Qui sera l’architecte de demain ?

- par Bernard Viret, architecte. Transformons nos métiers !

Le monde de l’architecture est en ébullition depuis quelques mois avec l’arrivée de la loi Macron et de nouvelles pratiques. Des groupes de travail se questionnent sur le devenir de la profession et certains architectes pestent contre la nouvelle concurrence.
Mais rassurons nous, nous ne sommes pas seuls avec les taxis face à cette « uberisation » des métiers restés (trop ?) longtemps figés. Le monde des avocats et des juristes est également en pleine mutation avec l’arrivée de sites qui reconfigurent les prestations pour les rendre simples et abordables par les particuliers et les entrepreneurs.

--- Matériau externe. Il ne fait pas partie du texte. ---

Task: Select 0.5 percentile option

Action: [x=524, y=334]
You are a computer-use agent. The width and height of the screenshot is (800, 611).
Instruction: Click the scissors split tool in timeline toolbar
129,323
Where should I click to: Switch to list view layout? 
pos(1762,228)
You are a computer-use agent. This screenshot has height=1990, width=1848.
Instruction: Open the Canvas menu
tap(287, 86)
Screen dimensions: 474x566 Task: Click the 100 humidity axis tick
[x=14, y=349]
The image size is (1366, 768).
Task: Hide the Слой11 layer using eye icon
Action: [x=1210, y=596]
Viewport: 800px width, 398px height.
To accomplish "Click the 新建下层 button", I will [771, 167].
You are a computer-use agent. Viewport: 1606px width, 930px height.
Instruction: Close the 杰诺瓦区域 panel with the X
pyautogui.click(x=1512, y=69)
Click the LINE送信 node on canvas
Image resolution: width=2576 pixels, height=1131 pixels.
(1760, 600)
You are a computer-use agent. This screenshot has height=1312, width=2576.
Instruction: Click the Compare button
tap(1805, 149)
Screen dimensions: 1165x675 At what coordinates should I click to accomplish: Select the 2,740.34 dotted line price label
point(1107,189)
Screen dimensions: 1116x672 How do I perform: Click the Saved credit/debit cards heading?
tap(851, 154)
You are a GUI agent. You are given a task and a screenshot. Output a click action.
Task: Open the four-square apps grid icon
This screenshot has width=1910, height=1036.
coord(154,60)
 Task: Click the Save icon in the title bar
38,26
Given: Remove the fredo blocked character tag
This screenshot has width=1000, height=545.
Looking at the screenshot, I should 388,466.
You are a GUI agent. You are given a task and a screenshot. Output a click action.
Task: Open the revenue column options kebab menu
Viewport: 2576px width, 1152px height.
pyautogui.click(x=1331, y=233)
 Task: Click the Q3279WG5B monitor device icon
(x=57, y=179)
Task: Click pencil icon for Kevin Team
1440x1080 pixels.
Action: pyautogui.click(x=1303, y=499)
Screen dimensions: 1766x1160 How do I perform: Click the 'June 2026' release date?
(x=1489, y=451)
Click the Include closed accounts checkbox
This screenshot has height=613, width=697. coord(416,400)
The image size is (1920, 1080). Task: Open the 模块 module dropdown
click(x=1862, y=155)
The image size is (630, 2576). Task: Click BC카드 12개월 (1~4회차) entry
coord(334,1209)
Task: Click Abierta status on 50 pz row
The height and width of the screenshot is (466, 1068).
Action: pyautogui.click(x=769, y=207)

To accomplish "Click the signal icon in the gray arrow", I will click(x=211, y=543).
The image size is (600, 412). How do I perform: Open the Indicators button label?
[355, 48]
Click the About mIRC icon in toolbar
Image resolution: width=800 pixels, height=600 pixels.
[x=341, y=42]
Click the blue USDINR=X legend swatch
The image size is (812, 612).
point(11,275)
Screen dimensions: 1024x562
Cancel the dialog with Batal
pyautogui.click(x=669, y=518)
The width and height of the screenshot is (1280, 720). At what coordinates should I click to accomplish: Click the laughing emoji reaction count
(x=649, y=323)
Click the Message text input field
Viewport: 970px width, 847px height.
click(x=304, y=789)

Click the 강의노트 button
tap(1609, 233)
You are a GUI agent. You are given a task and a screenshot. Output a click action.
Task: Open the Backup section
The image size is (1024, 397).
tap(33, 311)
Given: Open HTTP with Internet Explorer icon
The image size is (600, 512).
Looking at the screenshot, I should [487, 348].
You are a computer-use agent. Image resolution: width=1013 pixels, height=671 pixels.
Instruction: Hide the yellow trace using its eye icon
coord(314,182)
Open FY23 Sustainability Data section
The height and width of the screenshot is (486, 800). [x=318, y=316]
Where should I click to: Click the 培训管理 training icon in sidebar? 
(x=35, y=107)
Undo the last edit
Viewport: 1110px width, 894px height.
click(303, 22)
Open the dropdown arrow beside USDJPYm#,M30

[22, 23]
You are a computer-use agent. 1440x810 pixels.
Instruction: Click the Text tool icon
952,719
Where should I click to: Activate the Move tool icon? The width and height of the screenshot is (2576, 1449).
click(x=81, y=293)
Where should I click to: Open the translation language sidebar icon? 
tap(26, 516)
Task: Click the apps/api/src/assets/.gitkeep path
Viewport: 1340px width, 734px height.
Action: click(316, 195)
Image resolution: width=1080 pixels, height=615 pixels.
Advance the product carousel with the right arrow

Le Monde en parlait il y a tout juste quelques jours , le sujet est frais.

Notre premier réflexe en architecture a été de protester et de vouloir changer les lois pour rendre obligatoire l’architecte, forcer les particuliers à nous aimer. Même chose chez les taxis et les juristes.
Est-ce la bonne solution ? Avez-vous recommencé à acheter des DVD et des CD depuis la loi Hadopi ? Avez-vous arrêter le téléphone au volant lorsqu’il n’y a pas de contrôle ?
La loi nous permettra de récupérer quelques clients, obligés, malgré eux, d’apprécier nos goûts atypiques et nos tarifs obscurs. Mais la grande majorité trouvera des chemins de traverse.
Plutôt que d’aller contre le concurrent qui nous emportera, pourquoi ne pas aller avec lui et en profiter pour le devancer ?

Nous pensons comme s’il n’existait que les gros promoteurs, les particuliers et les concours publics. Mais le public se privatise, les particuliers s’improvisent architectes et les micro-promoteurs collaboratifs se développent. Qui seront nos clients de demain ? Car c’est à eux qu’il faut penser aujourd’hui.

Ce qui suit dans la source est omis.